• Collection entries:
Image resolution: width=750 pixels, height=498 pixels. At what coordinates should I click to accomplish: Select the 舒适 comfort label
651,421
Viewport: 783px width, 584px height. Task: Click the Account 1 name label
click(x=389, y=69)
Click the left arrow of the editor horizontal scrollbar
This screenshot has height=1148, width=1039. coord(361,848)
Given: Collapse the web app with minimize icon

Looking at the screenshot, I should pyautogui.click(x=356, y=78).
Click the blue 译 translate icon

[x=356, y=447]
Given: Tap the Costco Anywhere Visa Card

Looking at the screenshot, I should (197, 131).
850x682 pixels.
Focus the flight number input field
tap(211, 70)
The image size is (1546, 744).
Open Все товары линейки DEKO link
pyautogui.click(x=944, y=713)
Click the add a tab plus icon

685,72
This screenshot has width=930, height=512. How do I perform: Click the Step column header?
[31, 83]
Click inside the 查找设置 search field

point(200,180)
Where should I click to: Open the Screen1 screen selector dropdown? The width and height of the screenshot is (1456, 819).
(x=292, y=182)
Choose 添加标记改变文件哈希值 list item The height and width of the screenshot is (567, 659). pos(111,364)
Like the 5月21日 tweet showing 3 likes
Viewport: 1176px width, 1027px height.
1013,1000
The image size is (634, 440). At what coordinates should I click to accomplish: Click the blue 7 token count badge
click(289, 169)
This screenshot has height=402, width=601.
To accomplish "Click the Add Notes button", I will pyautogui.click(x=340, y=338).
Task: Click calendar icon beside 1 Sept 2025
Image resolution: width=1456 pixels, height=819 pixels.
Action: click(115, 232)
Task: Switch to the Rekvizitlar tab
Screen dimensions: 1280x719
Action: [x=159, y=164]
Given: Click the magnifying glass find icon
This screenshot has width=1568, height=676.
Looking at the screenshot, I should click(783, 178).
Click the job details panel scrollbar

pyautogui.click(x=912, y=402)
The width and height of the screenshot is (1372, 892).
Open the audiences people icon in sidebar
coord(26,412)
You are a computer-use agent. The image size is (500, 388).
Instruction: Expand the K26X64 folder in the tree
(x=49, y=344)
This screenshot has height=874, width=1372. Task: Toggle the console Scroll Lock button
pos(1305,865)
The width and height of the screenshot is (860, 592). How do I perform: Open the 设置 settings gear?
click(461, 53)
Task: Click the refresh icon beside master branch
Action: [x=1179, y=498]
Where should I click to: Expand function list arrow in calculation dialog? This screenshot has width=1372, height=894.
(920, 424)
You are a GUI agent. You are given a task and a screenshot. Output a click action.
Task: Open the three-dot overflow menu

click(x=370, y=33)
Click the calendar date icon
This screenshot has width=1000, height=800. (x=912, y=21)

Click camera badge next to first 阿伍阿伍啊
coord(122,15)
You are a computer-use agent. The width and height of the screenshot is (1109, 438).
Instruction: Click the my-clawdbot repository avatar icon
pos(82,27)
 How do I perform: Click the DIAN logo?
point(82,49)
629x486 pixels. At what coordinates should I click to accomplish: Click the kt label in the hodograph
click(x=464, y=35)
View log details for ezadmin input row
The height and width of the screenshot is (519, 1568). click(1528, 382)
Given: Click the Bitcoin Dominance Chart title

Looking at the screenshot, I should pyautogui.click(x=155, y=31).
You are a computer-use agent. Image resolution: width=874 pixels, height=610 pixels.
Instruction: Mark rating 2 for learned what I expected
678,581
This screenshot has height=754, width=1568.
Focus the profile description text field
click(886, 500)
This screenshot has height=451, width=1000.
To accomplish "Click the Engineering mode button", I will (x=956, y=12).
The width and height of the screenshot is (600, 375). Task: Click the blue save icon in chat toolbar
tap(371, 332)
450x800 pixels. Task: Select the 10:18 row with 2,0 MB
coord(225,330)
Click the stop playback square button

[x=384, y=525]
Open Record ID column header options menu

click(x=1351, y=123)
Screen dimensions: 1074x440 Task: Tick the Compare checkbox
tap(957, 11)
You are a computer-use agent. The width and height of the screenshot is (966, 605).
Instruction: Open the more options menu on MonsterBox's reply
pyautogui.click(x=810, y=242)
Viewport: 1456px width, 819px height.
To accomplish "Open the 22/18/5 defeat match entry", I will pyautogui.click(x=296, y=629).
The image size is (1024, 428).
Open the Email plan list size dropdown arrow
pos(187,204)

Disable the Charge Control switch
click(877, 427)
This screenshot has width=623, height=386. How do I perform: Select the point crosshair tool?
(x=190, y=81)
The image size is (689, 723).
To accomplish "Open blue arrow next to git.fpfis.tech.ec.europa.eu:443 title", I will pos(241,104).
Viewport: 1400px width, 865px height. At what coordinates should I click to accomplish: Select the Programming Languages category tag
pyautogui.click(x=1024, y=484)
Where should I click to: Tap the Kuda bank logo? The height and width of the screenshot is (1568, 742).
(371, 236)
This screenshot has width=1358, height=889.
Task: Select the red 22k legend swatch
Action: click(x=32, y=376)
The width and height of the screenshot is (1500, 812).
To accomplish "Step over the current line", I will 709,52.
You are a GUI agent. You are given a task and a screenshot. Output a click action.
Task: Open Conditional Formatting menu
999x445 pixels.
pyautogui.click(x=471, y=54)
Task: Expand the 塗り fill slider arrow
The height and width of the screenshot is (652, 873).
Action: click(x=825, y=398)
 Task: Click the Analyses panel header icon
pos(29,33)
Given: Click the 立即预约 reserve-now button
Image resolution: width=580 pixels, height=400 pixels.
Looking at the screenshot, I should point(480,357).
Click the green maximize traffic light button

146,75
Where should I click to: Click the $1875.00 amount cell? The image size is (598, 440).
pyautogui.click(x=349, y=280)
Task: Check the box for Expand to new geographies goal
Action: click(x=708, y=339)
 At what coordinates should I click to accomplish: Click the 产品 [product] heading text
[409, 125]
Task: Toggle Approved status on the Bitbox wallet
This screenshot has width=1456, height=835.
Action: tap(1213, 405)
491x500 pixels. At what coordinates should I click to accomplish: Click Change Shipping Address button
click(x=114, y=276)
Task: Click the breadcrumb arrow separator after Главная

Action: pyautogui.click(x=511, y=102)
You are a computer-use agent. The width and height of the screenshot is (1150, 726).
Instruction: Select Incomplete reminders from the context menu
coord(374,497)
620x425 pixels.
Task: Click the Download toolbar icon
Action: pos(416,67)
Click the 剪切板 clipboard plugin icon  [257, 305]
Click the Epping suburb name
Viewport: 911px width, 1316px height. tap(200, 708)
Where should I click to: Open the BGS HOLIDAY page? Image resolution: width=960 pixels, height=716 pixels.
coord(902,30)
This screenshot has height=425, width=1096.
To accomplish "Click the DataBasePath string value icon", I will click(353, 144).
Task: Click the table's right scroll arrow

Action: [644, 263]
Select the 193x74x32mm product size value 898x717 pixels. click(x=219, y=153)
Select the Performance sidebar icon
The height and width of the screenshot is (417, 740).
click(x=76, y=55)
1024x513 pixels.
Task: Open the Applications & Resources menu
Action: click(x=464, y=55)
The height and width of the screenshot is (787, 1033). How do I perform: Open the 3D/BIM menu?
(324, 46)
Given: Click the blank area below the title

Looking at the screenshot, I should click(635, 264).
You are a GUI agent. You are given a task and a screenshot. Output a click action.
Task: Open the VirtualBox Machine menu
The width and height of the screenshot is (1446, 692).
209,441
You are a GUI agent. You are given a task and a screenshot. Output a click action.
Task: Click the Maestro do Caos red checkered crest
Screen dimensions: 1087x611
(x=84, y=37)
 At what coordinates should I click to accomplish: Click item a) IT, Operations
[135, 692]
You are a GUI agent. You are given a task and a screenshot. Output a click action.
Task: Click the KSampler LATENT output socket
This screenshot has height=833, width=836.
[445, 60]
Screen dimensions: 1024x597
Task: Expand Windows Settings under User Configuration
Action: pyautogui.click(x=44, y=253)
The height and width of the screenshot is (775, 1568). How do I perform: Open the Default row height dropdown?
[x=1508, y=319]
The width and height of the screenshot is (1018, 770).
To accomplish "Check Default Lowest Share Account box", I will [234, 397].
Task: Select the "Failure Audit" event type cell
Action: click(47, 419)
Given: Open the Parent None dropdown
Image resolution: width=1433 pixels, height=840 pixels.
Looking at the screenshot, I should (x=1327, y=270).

• What the exercise asks:
Rewrite the rows starting with the line containing "This screenshot has height=754, width=1568." and going on through the line containing "will (x=956, y=12).", replacing "profile" with "account" and leaving everything else unchanged.

• The result:
This screenshot has height=754, width=1568.
Focus the account description text field
click(886, 500)
This screenshot has height=451, width=1000.
To accomplish "Click the Engineering mode button", I will (x=956, y=12).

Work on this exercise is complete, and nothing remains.